The index has already marked 34 record highs since surpassing its pre-crisis record of 1,552.5 points in 2013, noted Bill McQuaker, multi-asset portfolio manager at Fidelity. The index broke through the 2,500-points barrier for the first time on Friday last week, before setting another all-time high during the next trading session on Monday.
“Whether this can continue, though, is uncertain, with the market increasingly driven by tech companies like Alphabet, Amazon [Facebook] and Apple,” said McQuaker. “While the broad market has returned just over 11% this year, the S&P information technology sector has returned more than 25%.”
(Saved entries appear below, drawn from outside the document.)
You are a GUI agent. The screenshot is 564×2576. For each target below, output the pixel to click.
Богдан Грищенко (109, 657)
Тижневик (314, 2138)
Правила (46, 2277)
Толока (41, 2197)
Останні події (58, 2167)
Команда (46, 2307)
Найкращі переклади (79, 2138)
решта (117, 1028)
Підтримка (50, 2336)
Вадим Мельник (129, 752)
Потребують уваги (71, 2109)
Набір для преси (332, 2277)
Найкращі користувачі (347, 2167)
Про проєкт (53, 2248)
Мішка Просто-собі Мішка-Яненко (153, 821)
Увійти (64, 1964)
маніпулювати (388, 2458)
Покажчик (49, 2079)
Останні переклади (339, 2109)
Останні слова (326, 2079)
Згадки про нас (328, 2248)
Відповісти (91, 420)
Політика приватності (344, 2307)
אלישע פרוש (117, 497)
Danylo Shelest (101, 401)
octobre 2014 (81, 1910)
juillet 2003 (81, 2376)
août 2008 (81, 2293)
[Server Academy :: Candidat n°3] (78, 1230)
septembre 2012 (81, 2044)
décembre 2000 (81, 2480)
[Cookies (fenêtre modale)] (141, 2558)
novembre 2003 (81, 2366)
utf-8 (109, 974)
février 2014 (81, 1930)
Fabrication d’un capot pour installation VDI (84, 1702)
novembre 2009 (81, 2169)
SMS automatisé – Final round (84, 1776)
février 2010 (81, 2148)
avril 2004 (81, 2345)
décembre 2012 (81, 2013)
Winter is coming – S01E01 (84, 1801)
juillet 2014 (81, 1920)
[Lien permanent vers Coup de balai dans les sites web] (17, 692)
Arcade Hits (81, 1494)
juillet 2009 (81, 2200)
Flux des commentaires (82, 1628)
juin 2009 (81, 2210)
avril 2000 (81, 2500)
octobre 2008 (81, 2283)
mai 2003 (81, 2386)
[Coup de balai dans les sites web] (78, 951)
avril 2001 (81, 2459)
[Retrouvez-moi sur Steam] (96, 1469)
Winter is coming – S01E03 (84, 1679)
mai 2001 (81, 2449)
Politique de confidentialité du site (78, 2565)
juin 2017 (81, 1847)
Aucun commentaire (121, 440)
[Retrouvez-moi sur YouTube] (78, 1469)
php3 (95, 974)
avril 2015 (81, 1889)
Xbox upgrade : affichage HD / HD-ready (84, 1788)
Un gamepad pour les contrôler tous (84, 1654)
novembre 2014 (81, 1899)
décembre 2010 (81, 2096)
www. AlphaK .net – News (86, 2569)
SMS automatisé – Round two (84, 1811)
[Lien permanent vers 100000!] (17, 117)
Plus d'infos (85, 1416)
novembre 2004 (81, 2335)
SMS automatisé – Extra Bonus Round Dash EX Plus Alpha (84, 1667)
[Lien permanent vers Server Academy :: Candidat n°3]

“Investors have been willing to pay up for the growth offered by technology stocks, perceiving it to be in scarce supply elsewhere. But if expectations around technology disappoint, or competition authorities look more closely at the sector, the hype could disappear quickly,” he added.
Expert Investor noticed earlier that overweighting Amazon and Facebook in your portfolios would have all but a guarantee for outperformance for a US equity fund manager this year.
US equity ETFs were a surprise best-seller with European investors in August, seeing €804m in net inflows over the month, according to Morningstar data. But it’s doubtful whether the momentum will hold. European investors have long recorded US stocks as expensive, and the asset class actually hasn’t delivered any returns for euro-based investors this year, unless they had hedged their exposure back to euros.
According to the latest Expert Investor asset allocation sentiment data, the number of fund buyers intending to decrease allocation to US equities over the next 12 months outnumber those planning to cut exposure by a factor of three.
And taking on even more broad exposure indeed isn’t a good idea, says McQuaker: “Investors who still want to allocate to the US might prefer to add to areas which have underperformed in recent months.”
“If the equity market continues to do well, or if growth surprises to the upside, then this year’s laggards, like oil equities, should have their day in the sun. But if the outlook becomes more challenging, investors will probably sell what they are overweight already, i.e. those large tech companies where growth increasingly comes at a premium.”